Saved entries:

--- START ---

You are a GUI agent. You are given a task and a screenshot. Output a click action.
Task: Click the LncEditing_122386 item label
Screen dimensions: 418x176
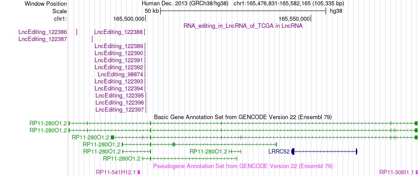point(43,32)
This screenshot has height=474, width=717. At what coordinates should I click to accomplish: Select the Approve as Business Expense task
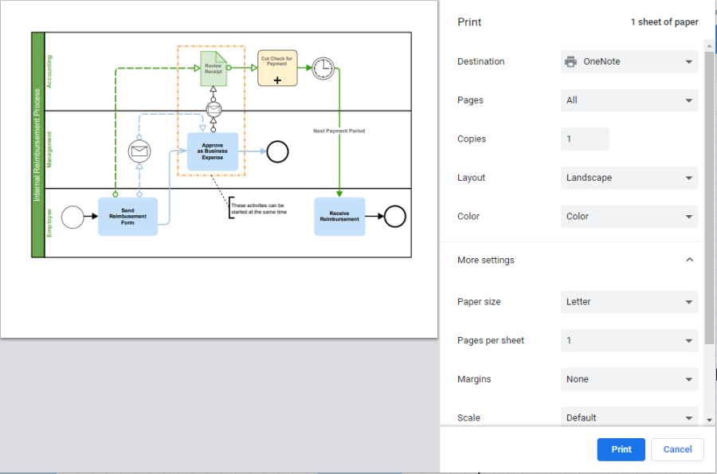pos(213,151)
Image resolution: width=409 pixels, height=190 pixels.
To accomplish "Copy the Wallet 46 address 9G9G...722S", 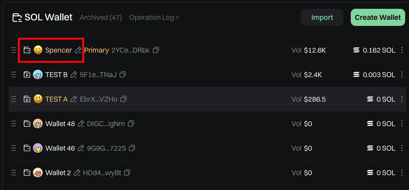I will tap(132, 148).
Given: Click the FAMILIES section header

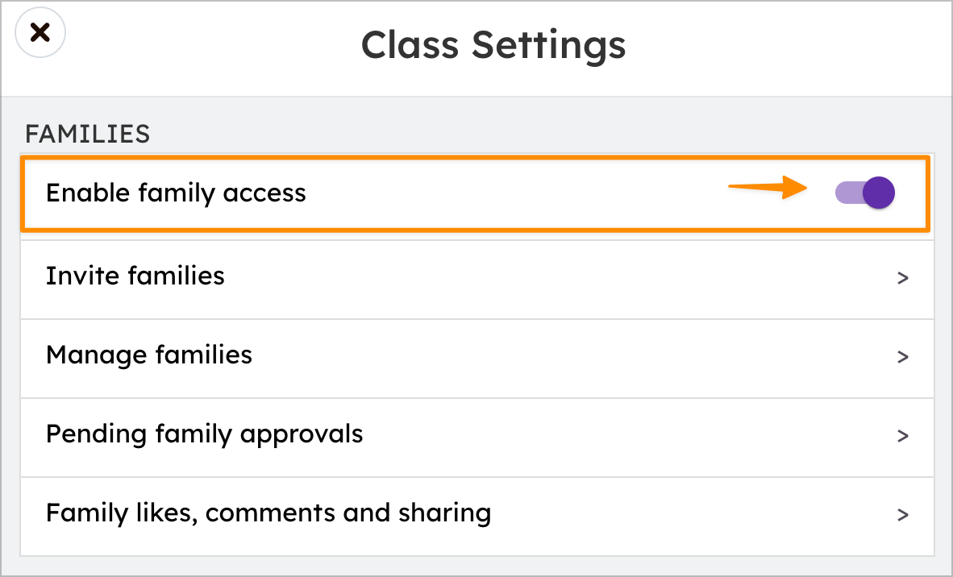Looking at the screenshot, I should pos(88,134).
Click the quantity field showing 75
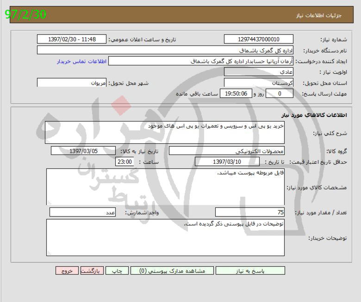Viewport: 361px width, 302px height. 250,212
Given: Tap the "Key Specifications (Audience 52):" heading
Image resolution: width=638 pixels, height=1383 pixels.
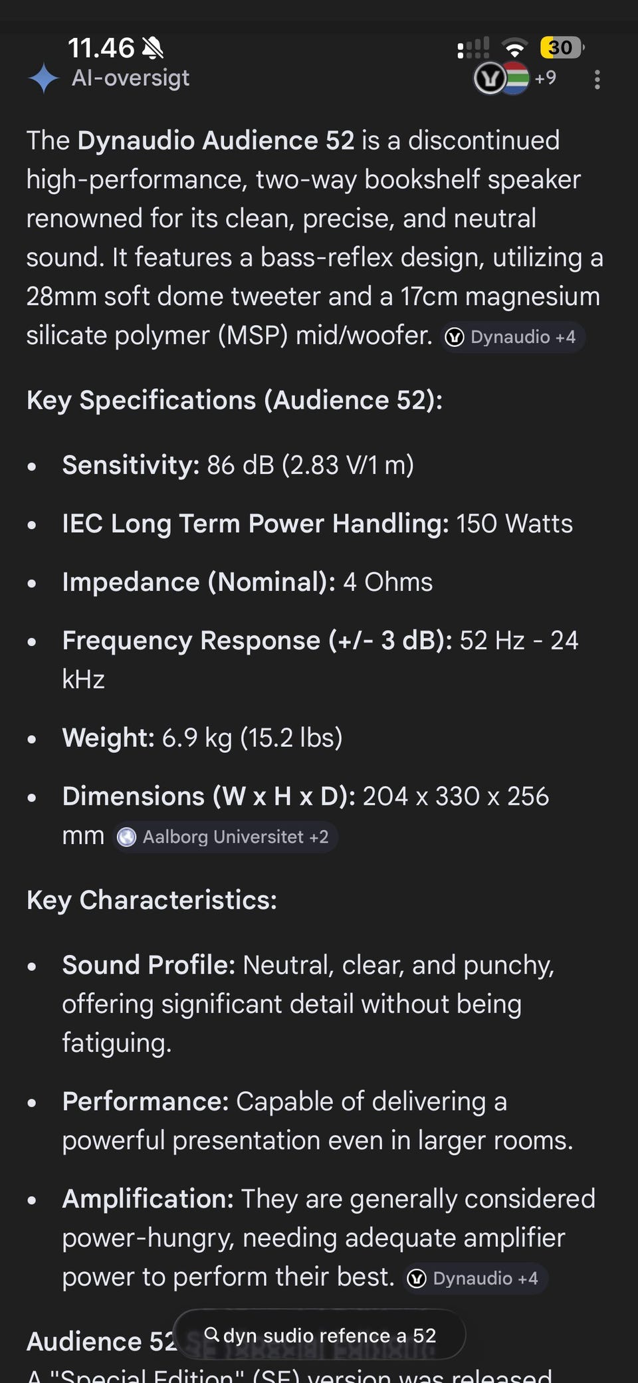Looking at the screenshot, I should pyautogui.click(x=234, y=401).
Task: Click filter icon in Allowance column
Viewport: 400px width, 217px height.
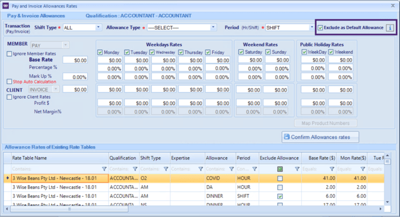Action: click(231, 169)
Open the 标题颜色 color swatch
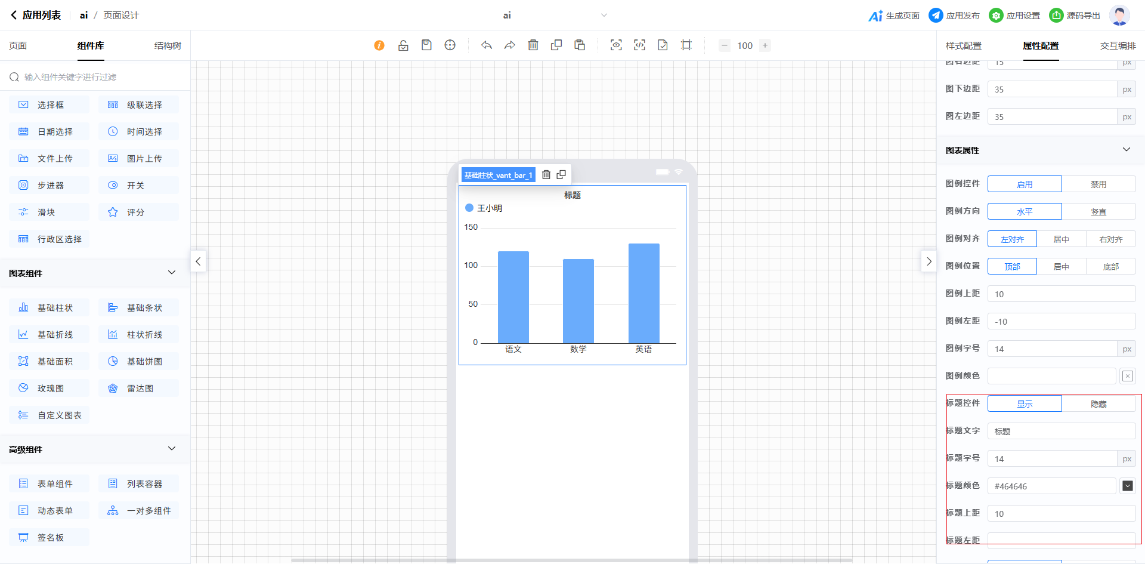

--- END ---

> **TASK DIRECTIONS**:
Write out again, exactly, each line from the one containing "Given: Tap the" through the last line of the entries, and omit every picture.

> **YOUR SOLUTION**:
Given: Tap the "Key Specifications (Audience 52):" heading
Image resolution: width=638 pixels, height=1383 pixels.
Looking at the screenshot, I should pyautogui.click(x=234, y=401).
Task: Click filter icon in Allowance column
Viewport: 400px width, 217px height.
Action: click(231, 169)
Open the 标题颜色 color swatch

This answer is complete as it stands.